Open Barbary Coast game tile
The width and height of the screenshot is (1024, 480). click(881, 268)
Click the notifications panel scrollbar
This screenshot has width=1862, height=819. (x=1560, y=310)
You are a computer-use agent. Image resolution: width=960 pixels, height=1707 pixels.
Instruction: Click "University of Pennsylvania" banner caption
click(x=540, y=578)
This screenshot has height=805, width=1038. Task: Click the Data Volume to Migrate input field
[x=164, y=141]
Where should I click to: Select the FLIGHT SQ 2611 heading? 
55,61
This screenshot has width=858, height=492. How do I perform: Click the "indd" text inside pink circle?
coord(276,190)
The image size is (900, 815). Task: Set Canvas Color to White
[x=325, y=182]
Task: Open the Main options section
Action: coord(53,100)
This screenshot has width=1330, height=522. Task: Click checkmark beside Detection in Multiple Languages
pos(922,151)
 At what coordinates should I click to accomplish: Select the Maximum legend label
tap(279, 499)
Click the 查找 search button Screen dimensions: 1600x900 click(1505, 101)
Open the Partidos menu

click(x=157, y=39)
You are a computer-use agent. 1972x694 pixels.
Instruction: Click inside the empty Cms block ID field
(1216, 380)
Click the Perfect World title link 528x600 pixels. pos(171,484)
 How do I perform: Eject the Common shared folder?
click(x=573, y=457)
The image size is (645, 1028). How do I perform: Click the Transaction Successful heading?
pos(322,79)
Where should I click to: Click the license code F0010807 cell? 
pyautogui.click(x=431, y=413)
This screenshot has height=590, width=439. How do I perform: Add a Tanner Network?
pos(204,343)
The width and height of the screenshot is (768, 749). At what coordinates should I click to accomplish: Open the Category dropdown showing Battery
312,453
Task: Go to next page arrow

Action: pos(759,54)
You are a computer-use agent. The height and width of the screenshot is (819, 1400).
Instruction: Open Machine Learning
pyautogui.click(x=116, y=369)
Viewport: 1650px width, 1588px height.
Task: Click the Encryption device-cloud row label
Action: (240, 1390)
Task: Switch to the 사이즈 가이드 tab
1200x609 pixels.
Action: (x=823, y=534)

* [ASSIGNED TASK]: Looking at the material above, state the number of lines holding the word "agent", and only that number.

* [ANSWER BELOW]: 3